The study, published in Nature, involved randomly pairing 1,500 people over either a video call or in-person, and asking them to come up with new product ideas and choosing one to submit as a future product innovation.

The authors of the study, Melanie Brucks and Jonathan Levay, found that the experiment showed face-to-face pairs produced more ideas, and more creative ideas, compared to those who met virtually.

However, when it came to selecting which idea to put forward, both groups were equally effective, the results showed. The study pointed out that by using eye-tracking data, the authors found that virtual partners spent more time looking directly at each other, as opposed to gazing around the room.

According to the authors, the findings suggest that visual focus narrows when people use a computer, which in turn limits their cognitive focus.

“Departing from previous theories that focus on how oral and written technologies limit the synchronicity and extent of information exchanged, we find that our effects are driven by differences in the physical nature of videoconferencing and in-person interactions,” the authors wrote.

“Specifically, using eye-gaze and recall measures, as well as latent semantic analysis, we demonstrate that videoconferencing hampers idea generation because it focuses communicators on a screen, which prompts a narrower cognitive focus.”

The authors concluded, based on the results, that “virtual interaction comes with a cognitive cost for creative idea generation”.

“Our results indicate that, in these hybrid setups, it might make sense to prioritise creative idea generation during in-person meetings,” the study said, cautioning that the results have only documented the cognitive cost of virtual interactions but have not determined the extent to which a company should use virtual collaboration.
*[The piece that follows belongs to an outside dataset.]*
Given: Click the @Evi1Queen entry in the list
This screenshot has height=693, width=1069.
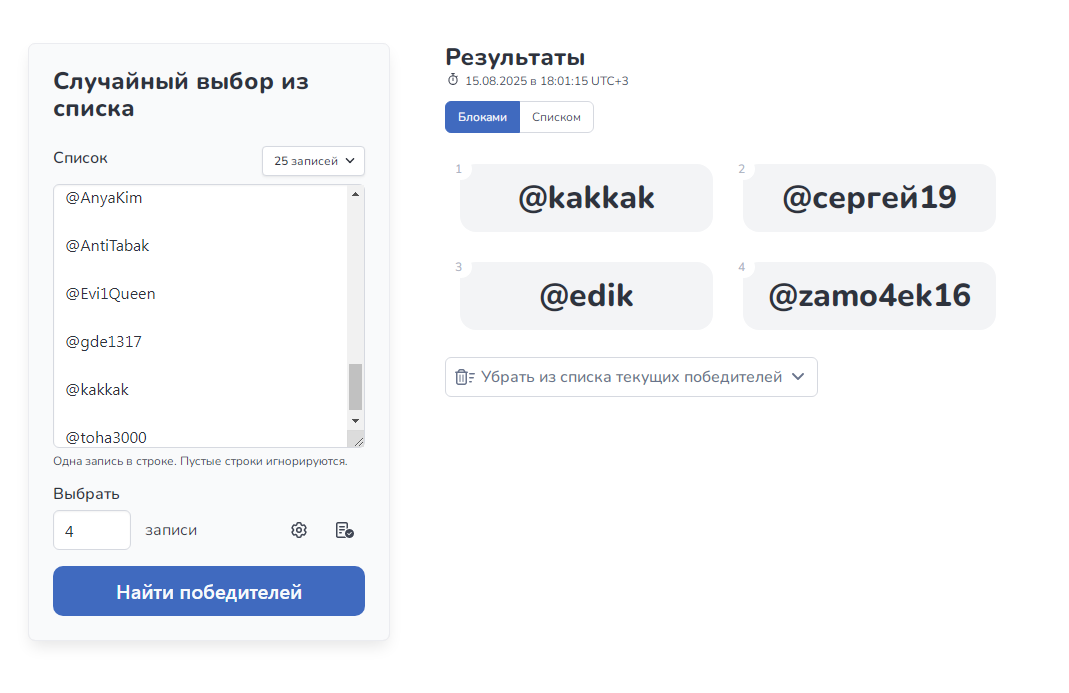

These findings are echoed in Read’s latest quarterly benchmark study on the health of virtual meeting, which found that nearly a quarter of participants in a meeting felt disengaged, while another 15% of meetings had a negative sentiment. It also showed that there was a 37% increase in disengaged participants from the first quarter to the last quarter of meetings that ran for more than 50 minutes.

The study, conducted between January and March 2022, also reported that just over half of all meetings went over schedule by at least a minute, while 31% of meetings start late.